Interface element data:

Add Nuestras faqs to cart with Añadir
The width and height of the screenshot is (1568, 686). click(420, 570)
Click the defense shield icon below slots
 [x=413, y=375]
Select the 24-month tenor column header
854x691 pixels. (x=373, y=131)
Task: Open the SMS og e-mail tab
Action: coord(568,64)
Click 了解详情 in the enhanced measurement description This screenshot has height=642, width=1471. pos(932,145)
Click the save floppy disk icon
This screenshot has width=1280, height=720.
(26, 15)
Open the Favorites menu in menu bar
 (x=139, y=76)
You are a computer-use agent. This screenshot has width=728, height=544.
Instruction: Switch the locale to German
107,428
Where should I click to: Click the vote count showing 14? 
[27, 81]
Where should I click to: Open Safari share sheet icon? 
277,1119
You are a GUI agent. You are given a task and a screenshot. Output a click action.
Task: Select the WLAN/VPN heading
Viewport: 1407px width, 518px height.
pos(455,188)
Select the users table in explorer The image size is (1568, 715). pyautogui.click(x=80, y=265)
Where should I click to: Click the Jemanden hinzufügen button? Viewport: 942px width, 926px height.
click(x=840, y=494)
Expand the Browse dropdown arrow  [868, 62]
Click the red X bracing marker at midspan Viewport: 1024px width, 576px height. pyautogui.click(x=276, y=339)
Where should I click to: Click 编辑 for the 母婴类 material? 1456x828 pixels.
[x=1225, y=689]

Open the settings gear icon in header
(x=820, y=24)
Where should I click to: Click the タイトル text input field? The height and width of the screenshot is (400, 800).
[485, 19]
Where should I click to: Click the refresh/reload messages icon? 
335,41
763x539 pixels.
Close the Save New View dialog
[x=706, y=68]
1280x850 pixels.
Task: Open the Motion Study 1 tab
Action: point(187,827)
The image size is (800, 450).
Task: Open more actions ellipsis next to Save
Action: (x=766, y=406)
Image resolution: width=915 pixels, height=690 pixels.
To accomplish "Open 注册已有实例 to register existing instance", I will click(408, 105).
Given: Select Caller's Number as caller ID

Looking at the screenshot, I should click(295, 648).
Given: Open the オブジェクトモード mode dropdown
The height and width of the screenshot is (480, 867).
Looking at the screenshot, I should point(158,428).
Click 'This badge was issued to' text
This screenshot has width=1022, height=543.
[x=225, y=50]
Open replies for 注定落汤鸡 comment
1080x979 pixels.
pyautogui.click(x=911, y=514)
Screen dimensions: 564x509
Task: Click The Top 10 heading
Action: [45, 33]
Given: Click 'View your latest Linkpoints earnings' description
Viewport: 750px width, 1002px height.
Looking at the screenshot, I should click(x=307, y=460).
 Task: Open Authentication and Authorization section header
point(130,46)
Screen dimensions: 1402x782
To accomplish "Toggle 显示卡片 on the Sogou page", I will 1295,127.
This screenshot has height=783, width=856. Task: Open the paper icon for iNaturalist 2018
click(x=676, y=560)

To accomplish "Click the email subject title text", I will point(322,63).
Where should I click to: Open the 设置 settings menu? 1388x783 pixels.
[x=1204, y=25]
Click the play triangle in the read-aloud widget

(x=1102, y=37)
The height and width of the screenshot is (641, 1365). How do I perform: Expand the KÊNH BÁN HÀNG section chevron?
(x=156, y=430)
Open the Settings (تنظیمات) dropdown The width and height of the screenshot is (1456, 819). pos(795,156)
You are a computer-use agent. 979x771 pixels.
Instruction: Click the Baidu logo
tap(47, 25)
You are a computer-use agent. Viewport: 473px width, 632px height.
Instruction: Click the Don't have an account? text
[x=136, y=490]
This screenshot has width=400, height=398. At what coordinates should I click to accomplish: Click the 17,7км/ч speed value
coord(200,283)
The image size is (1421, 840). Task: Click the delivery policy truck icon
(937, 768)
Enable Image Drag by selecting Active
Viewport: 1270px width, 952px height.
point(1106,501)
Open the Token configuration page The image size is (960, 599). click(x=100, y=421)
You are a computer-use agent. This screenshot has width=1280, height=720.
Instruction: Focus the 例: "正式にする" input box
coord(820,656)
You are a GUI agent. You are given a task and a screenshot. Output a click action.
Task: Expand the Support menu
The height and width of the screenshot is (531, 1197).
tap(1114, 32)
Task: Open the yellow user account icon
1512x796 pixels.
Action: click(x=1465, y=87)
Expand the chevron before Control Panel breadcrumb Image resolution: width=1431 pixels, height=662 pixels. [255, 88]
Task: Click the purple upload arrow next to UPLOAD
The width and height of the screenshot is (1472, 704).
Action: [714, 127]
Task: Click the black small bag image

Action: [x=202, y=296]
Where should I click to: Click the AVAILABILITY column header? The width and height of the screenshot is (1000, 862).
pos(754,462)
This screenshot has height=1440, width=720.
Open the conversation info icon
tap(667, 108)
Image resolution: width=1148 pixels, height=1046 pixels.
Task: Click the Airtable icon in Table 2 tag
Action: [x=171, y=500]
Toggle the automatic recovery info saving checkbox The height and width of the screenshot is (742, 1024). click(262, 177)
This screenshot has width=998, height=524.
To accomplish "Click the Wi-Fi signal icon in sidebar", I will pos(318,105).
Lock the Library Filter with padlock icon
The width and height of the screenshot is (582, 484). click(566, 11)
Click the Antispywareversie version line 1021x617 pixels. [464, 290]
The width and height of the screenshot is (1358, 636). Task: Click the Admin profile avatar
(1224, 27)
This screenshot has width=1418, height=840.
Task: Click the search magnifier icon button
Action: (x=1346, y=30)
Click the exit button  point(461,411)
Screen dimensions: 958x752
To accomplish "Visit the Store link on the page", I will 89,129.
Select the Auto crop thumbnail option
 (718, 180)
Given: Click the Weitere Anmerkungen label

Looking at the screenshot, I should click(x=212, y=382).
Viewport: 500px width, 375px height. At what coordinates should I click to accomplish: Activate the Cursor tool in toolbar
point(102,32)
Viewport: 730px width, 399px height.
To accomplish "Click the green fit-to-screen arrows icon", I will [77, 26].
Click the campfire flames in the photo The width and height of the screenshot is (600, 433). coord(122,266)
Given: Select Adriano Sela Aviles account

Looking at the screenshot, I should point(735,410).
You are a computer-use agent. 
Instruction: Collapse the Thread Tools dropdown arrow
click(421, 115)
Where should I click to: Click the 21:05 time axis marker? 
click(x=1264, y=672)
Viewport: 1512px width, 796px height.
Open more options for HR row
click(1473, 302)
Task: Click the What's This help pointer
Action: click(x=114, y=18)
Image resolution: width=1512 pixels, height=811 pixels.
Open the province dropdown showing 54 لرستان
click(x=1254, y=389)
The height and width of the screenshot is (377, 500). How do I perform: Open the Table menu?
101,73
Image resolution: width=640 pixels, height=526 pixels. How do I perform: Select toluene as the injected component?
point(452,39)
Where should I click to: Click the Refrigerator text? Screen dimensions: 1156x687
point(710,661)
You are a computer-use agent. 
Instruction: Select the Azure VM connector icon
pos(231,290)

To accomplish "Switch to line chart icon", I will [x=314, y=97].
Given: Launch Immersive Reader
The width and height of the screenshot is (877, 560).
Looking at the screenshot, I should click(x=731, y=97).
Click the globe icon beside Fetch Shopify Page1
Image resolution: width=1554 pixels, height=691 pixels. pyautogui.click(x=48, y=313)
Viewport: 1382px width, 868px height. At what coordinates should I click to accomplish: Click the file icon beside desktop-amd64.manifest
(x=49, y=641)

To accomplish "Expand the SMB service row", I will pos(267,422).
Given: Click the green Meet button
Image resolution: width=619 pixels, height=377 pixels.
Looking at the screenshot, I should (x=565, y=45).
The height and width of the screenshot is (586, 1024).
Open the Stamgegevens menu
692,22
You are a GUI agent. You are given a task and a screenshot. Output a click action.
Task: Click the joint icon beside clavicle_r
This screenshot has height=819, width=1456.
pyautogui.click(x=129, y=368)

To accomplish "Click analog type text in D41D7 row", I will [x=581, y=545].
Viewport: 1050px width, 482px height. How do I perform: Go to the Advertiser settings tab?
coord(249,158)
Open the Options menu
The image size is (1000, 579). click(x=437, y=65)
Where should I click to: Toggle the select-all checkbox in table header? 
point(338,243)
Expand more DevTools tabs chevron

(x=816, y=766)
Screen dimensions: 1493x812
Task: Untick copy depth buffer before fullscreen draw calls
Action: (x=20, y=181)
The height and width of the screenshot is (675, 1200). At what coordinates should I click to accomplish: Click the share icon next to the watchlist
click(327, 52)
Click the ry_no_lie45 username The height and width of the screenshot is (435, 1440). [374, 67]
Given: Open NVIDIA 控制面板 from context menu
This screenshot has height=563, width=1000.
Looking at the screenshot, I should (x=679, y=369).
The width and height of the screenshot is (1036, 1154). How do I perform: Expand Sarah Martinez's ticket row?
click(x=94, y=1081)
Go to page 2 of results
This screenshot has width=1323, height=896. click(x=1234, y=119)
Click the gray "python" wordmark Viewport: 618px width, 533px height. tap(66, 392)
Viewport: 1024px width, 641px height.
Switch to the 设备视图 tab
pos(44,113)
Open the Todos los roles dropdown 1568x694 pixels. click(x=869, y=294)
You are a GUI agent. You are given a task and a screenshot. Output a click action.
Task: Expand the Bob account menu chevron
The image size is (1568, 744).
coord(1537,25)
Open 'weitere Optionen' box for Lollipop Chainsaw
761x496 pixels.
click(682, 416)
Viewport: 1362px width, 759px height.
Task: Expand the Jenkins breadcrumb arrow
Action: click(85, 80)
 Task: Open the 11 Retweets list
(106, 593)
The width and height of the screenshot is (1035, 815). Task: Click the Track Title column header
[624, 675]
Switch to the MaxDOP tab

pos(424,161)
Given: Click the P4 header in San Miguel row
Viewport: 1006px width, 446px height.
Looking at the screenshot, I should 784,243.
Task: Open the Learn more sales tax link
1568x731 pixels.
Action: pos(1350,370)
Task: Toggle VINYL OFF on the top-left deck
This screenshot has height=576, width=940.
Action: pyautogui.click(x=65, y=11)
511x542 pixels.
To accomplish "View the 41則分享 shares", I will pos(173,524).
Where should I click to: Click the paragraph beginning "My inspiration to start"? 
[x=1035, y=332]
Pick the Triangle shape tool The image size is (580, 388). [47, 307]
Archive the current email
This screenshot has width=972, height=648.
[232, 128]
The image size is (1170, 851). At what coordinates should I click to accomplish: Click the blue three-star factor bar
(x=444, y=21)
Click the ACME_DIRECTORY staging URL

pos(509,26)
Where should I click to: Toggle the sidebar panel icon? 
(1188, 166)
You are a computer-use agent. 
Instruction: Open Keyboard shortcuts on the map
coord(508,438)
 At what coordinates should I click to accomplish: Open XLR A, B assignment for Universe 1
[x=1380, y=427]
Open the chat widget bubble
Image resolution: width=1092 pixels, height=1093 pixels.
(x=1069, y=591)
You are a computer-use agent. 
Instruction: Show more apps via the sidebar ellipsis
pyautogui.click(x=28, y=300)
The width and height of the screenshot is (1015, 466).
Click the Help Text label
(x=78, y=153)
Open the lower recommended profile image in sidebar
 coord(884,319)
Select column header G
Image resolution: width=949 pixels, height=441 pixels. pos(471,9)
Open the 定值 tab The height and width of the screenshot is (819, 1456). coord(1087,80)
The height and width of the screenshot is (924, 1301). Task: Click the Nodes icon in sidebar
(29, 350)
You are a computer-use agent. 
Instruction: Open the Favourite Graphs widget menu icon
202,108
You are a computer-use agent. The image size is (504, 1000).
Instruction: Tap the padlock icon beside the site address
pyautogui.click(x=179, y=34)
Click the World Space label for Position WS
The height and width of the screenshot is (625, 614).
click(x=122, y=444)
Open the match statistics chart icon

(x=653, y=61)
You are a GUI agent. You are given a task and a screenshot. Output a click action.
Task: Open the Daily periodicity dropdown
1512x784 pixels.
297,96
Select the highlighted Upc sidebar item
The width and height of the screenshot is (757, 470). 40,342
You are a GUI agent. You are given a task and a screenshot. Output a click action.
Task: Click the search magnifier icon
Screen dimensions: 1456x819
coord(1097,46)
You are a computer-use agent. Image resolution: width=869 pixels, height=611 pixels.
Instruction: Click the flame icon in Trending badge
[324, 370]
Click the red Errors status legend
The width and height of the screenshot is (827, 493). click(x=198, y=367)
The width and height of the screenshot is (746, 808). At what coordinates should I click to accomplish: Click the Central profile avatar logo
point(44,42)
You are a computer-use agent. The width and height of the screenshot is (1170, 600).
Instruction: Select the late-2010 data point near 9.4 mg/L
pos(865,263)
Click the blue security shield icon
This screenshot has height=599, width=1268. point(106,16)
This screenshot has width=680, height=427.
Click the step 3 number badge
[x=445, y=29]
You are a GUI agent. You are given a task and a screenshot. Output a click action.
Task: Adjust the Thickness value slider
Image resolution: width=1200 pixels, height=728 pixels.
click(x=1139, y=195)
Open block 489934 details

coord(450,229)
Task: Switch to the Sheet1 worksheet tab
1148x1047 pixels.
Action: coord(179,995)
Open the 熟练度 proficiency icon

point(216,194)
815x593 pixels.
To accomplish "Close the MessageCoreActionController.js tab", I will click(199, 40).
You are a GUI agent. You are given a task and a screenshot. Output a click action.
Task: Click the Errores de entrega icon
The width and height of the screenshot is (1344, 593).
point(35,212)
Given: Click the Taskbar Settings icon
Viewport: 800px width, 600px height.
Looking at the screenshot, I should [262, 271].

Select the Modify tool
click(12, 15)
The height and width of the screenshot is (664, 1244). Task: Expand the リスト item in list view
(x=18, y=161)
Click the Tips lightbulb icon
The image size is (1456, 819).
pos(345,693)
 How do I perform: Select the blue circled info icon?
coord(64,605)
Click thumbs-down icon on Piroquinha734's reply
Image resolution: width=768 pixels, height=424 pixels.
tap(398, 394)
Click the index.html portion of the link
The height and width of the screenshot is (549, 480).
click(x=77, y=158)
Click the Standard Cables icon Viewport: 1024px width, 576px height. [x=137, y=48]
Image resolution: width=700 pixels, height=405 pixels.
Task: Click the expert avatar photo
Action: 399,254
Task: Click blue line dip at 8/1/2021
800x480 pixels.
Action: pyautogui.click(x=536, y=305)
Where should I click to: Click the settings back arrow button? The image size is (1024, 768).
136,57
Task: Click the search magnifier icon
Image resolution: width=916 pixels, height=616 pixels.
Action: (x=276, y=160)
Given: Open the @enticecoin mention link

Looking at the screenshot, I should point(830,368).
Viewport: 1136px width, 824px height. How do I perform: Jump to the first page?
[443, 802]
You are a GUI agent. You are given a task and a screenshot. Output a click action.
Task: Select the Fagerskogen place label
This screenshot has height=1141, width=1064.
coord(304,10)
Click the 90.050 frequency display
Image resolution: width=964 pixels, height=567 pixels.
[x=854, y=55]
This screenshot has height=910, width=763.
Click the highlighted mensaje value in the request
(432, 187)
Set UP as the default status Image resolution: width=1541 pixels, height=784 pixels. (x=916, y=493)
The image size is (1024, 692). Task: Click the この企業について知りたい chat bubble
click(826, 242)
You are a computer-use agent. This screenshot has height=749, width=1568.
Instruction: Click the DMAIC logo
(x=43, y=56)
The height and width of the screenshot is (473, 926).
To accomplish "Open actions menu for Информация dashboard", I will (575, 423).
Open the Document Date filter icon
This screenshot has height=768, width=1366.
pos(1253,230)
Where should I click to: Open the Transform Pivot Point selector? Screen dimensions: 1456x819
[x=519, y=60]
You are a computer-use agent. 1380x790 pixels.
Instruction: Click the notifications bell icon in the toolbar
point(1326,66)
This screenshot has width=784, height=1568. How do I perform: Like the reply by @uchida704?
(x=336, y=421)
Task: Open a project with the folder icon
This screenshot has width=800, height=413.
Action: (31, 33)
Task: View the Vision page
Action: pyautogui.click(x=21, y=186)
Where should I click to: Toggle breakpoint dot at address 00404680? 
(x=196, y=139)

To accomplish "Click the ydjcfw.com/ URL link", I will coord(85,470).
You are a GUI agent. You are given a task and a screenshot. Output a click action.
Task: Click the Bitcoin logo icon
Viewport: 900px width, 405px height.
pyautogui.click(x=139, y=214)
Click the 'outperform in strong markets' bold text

*WHAT IS EXPECTED*. Rewrite the data as a Markdown table with the columns "Row" and "Line". Start with the line containing "Open the settings gear icon in header" and go on through the line containing "I will 1295,127.", leaving out blank lines.

*RESULT FOR THIS EXERCISE*.
| Row | Line |
|---|---|
| 1 | Open the settings gear icon in header |
| 2 | (x=820, y=24) |
| 3 | Where should I click to: Click the タイトル text input field? The height and width of the screenshot is (400, 800). |
| 4 | [485, 19] |
| 5 | Where should I click to: Click the refresh/reload messages icon?  |
| 6 | 335,41 |
| 7 | 763x539 pixels. |
| 8 | Close the Save New View dialog |
| 9 | [x=706, y=68] |
| 10 | 1280x850 pixels. |
| 11 | Task: Open the Motion Study 1 tab |
| 12 | Action: point(187,827) |
| 13 | The image size is (800, 450). |
| 14 | Task: Open more actions ellipsis next to Save |
| 15 | Action: (x=766, y=406) |
| 16 | Image resolution: width=915 pixels, height=690 pixels. |
| 17 | To accomplish "Open 注册已有实例 to register existing instance", I will click(408, 105). |
| 18 | Given: Select Caller's Number as caller ID |
| 19 | Looking at the screenshot, I should click(295, 648). |
| 20 | Given: Open the オブジェクトモード mode dropdown |
| 21 | The height and width of the screenshot is (480, 867). |
| 22 | Looking at the screenshot, I should point(158,428). |
| 23 | Click 'This badge was issued to' text |
| 24 | This screenshot has width=1022, height=543. |
| 25 | [x=225, y=50] |
| 26 | Open replies for 注定落汤鸡 comment |
| 27 | 1080x979 pixels. |
| 28 | pyautogui.click(x=911, y=514) |
| 29 | Screen dimensions: 564x509 |
| 30 | Task: Click The Top 10 heading |
| 31 | Action: [45, 33] |
| 32 | Given: Click 'View your latest Linkpoints earnings' description |
| 33 | Viewport: 750px width, 1002px height. |
| 34 | Looking at the screenshot, I should click(x=307, y=460). |
| 35 |  Task: Open Authentication and Authorization section header |
| 36 | point(130,46) |
| 37 | Screen dimensions: 1402x782 |
| 38 | To accomplish "Toggle 显示卡片 on the Sogou page", I will 1295,127. |